A stick to the face in broomball took out three of my top incisors and broke one of the bottom ones as well. I spent a couple hours in surgery last week to stabilize and reimplant some of the damaged teeth, and just went back in yesterday morning to have the shattered roots--and the third avulsed tooth--extracted. Next week is a root canal for the bottom tooth, followed by a crown. Hopefully I'll start the procedure for implants pretty soon--depending on whether I need a bone graft, I may be basically back to normal in a few months.

Not really much pain, I'm just a little inconvenienced by having to eat slower, and my lips are kind of torn up but healing rapidly. Hopefully I can get back to full activities soon!

Brief update, as reading is tearing my life into tiny shreds right now. I died in assassins, after effecting a fifth kill in Burton. Decided the first Aikido Broomball game was worth going to, even though I knew Kevin and his partner would probably be there. I wasn’t killed at the game, but Henry Keiter waited in the trees outside the Libe for the whole game, tailed me home by running the long way around the Olin-Hulings-Mudd complex, and met up with me at the entrance to Nourse. I had time to block his 10-shot, but was exhausted from a hard game, so I was too slow. Henry went on to test his luck against Bendikson in a re-enactment of the Princess Bride iocaine powder scene, featuring two goblets of juice, one with tabasco sauce as a deadly poison. Man, those guys are winners at this game. :-D

Class has been interesting: quantum is tearing my brain to tiny little pieces, metaphysics is alternately interesting and infuriating, and psych of prejudice is absolutely fascinating. Lots of cool stuff about stereotype formation and metacontrast bias, but I won’t write much right now–maybe a paper or two to come later.

Broomball has been absolutely awesome: Reid and I are on four teams each, this year, and that means 1-3 games per night, on top of 11-14 hours a week of Aikido training.

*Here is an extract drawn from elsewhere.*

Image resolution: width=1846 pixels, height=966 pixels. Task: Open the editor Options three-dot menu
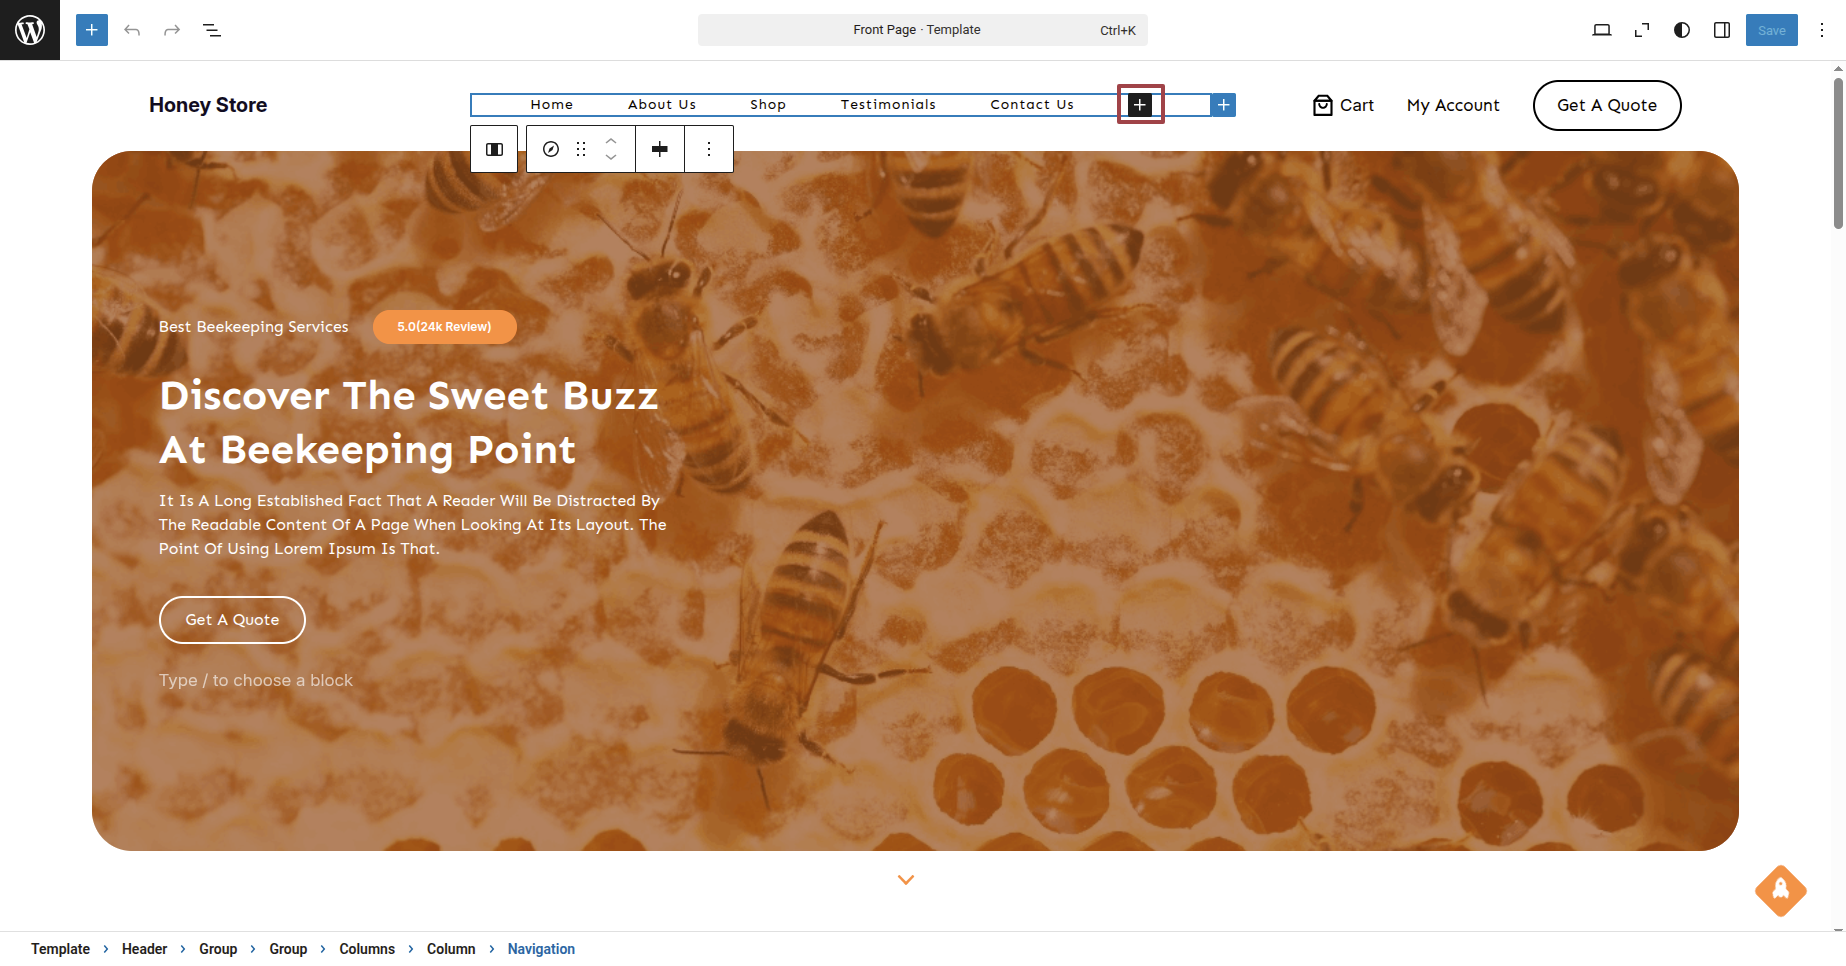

I haven’t been this sore in ages, and it feels great. The new liner gloves are holding up great and keeping my hands warm (thanks Dad!), and I even splurged and bought an Underarmour shirt as a base layer. The first game has convinced me it was worth the money: the fabric is warm (I was comfy with it and a fleece at -17 on the ice), breathable, and doesn’t get snow and ice stuck in it. On the other hand, I think the fit is designed for people with much thicker pectorals than me. Ah well, another reason to keep up on those pushups! :-)

To sum up the last term:

I took three classes: Ordinary Differential Equations, Japanese 205, and Classical/Computational Mechanics, affectionately (though with a thin edge of nervousness) referred to by many physics majors as “Classy” and “Compy”. These last two ate me alive: the average weekly problem set was 18 hours in length, although one went up to 25 hours. I spent a lot of mornings (9:00 P.M. – 3:00 A.M.) in Olin, the physics building, staring at Mathematica and struggling through Lagrangians. “You know, the windmill is really pretty at sunrise,” my friend Max told me. “You can see it through the windows of the Olin hallway.”

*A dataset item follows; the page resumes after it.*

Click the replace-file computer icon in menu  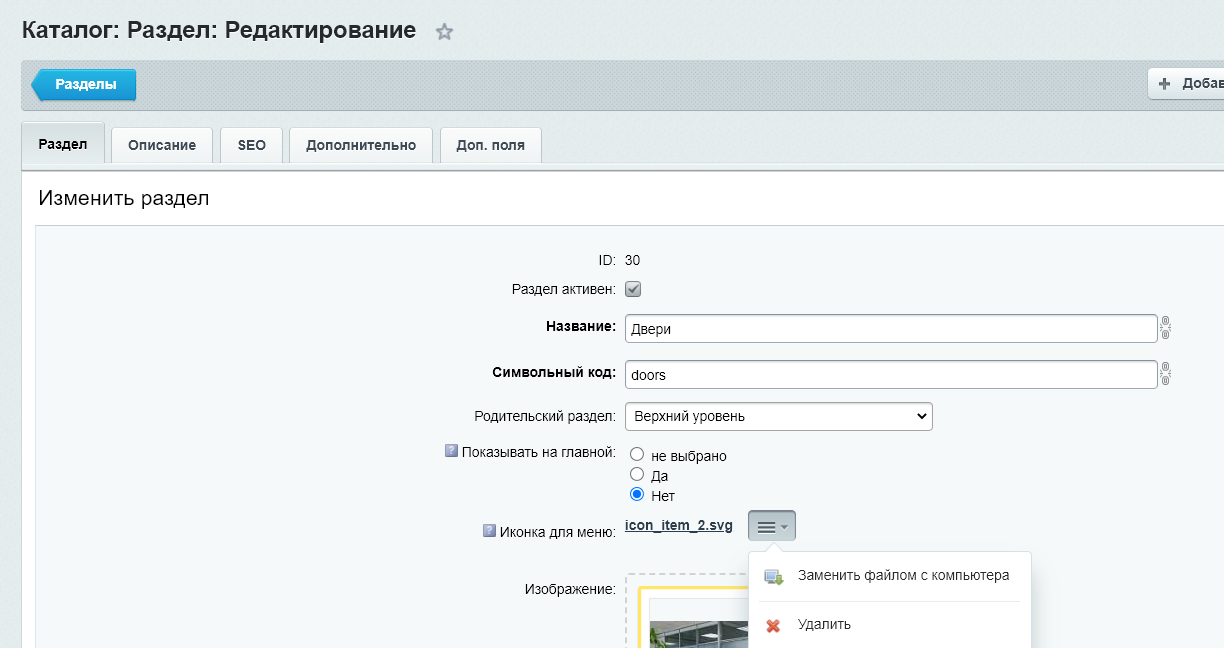[773, 577]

The last two weeks of the term were consumed by a massive final project: building and modeling a tinkertoy siege engine with the use of Lagrangian and Hamiltonian mechanics. My partner and I wrote hundreds of lines of code, and dozens of pages of equations, trying to model the energy transfer between the pendulum falling and the motion of the wheeled base. The problem consumed my life; walking to dinner, waiting in line, even in other classes, I’d think about drag models, wheel inertia, and projectile efficiency. We worked somewhere around 60 hours per person over two weeks.

Classes haven’t killed me yet!

It’s eighth week, and time for overdrive. Two take-home finals (one expected to take two weeks!), an ODE lab, an 80 hour final project for Computational Mechanics analyzing the dynamics of our tinkertoy siege engines, and all the regular Japanese and ODE coursework on top of that. Of course, this can only mean one thing: it’s time to take harder classes.

So I’m registering (hopefully) for Partials, Electricity and Magnetism, and some mysterious third course. I’m thinking about Epistemology or Philosophy of Physics, although those courses fill pretty darn fast. Philosophy of Physics looks particularly awesome, talking about issues with non-locality, causality, and the far-out world of quantum. Only a few spaces left, so I’ve got my fingers crossed.